Helmets: go to a shop that sells them and try on a display model and then wear it for 30 minutes, minimum. That's how long some track sessions are. Every head is different. Most are elongated. The cheaper helmets are round. Unless you have a head like Charlie Brown, the cheap ones will start to hurt after a few minutes. Tried that and am done with that. Personally, I have settled on the Bell open face, because it is less expensive and I have a wider eye port. As an, instructor I like to use the passenger door mirror to see who is hanging on our bumper. For the really fast guys with harnesses, I have a Hans.

Instructor: CRITICAL!!!! I'm prejudice, but I like the BMWCCA way of instructing. They have been doing these events since the 1980s.

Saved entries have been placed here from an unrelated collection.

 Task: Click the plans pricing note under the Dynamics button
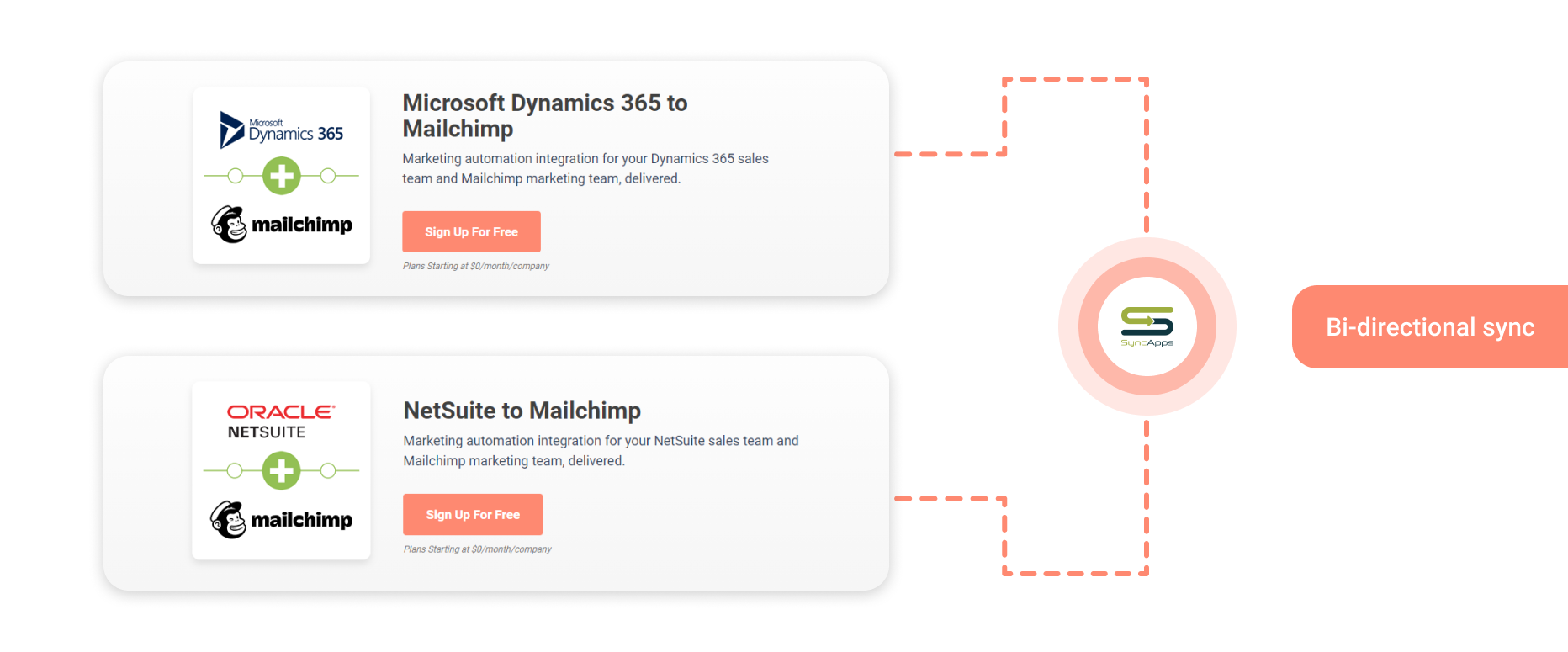tap(476, 266)
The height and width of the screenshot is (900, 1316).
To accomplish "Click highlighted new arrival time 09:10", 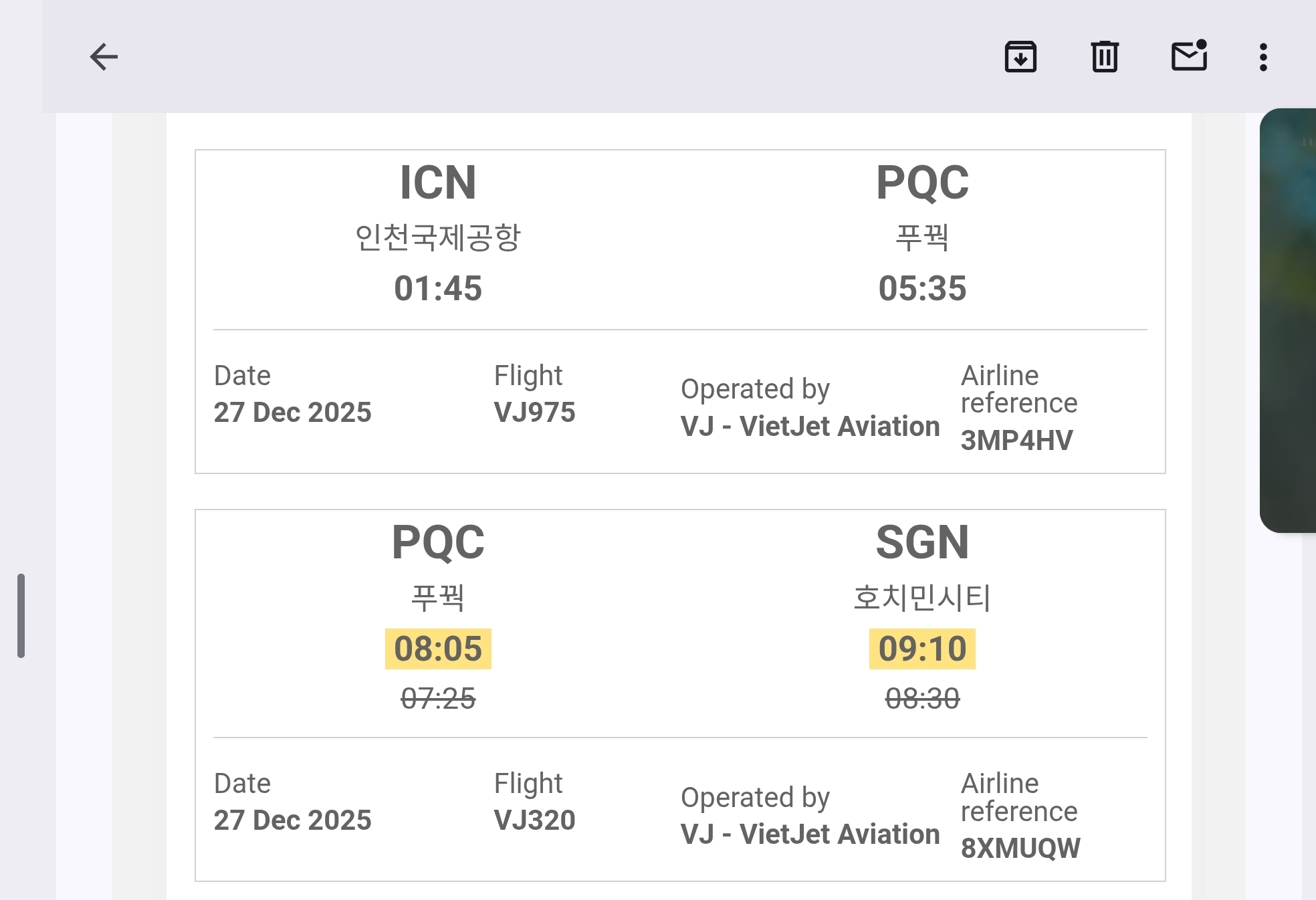I will pyautogui.click(x=922, y=649).
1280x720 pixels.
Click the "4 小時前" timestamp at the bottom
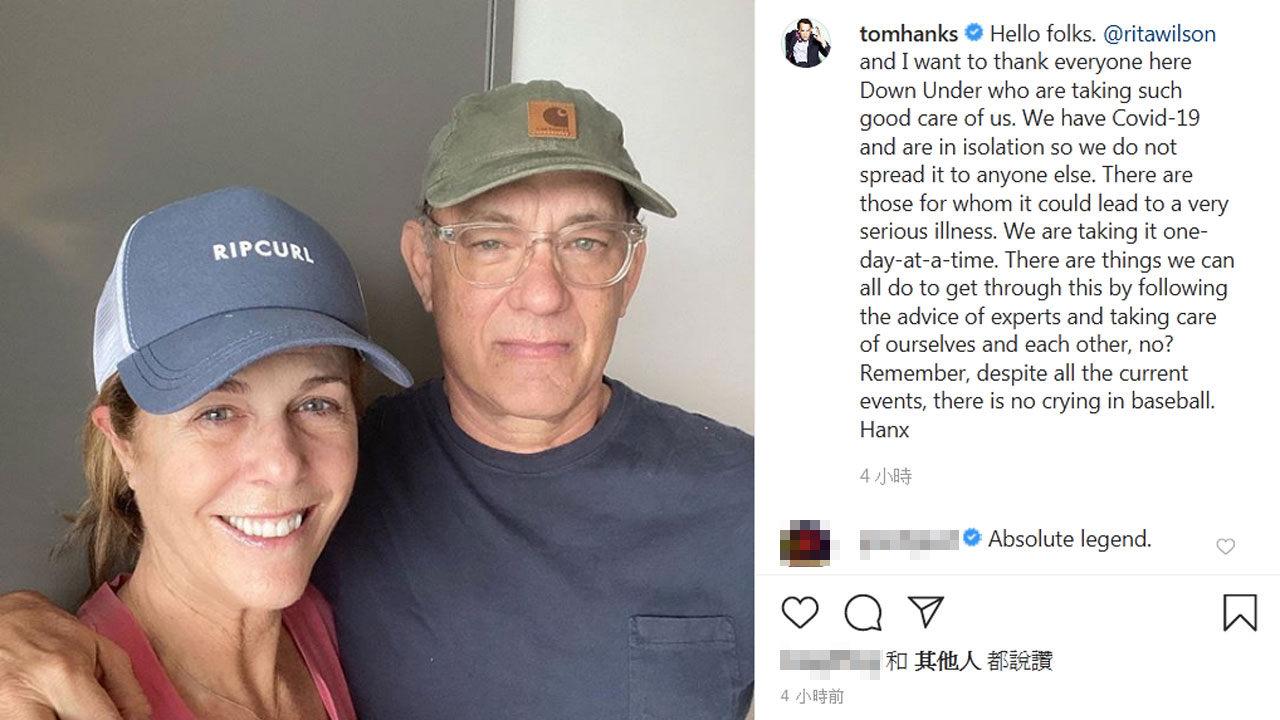(812, 696)
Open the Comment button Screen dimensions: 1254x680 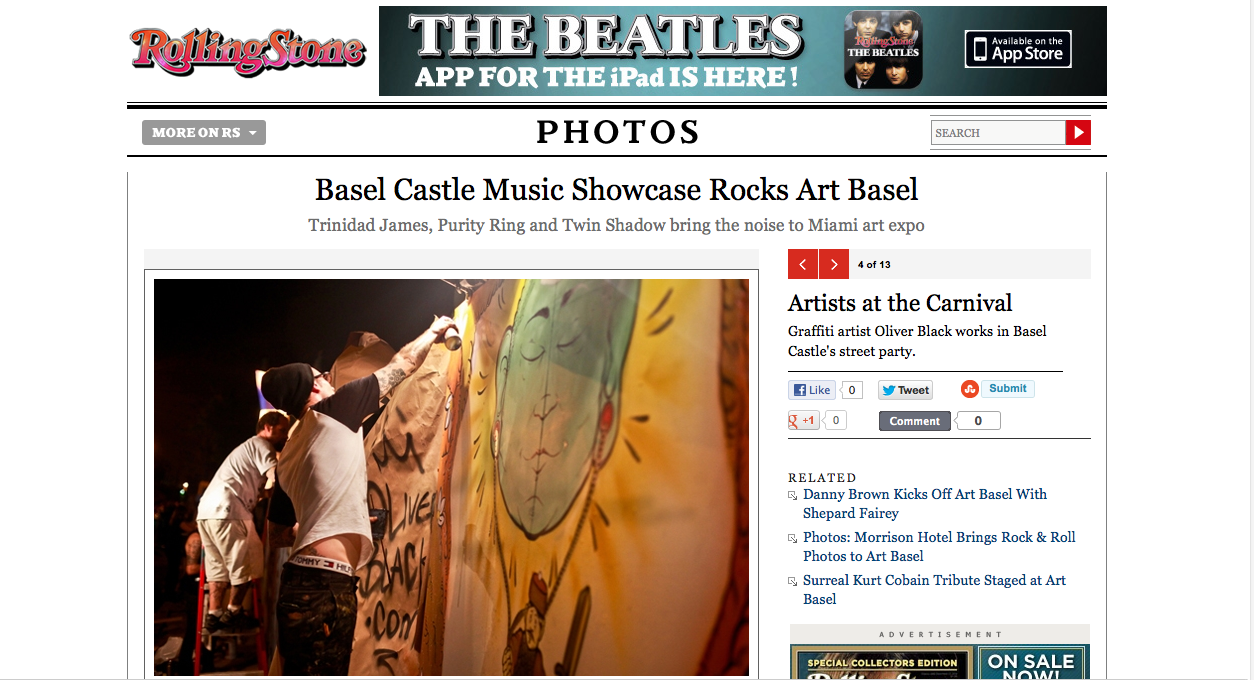tap(914, 421)
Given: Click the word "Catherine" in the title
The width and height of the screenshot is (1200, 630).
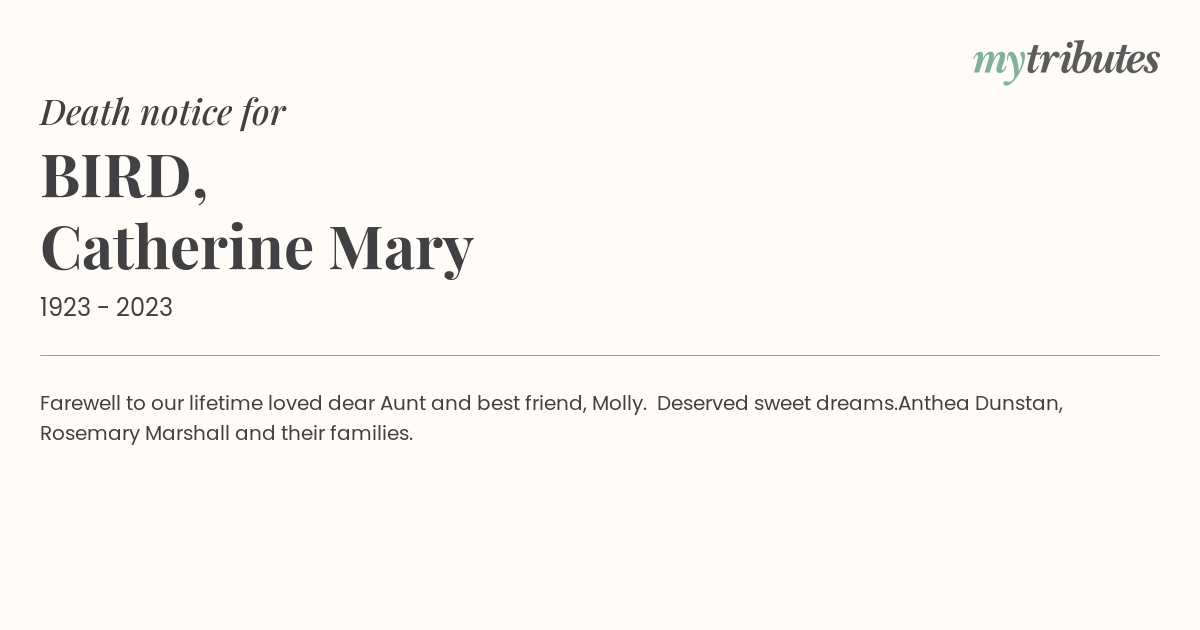Looking at the screenshot, I should coord(177,247).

All of their instructors have helmet communicators and provide instant feedback. Most instructors have experienced credentials and can give you a great deal of help. There is also classroom time so you can learn about the physics of vehicle dynamics Yea, you could probably pick it up yourself, but it will take longer and making mistakes on the track could result in disaster, not only for you, but whoever is trying to occupy the same spot on the track as you.

Read: books are a good way to educate yourself. You don't have to purchase a lot of them because the principles are all the same. In a classic 90 degree turn at the end of a straightaway leading onto another straightaway, you will encounter four (4) positions your car will venture through. 1: braking, 2: turn-in, 3: apex and 4: track-out.

Remember, speed is a byproduct. Like learning how to play a musical instrument. Accuracy first, then speed.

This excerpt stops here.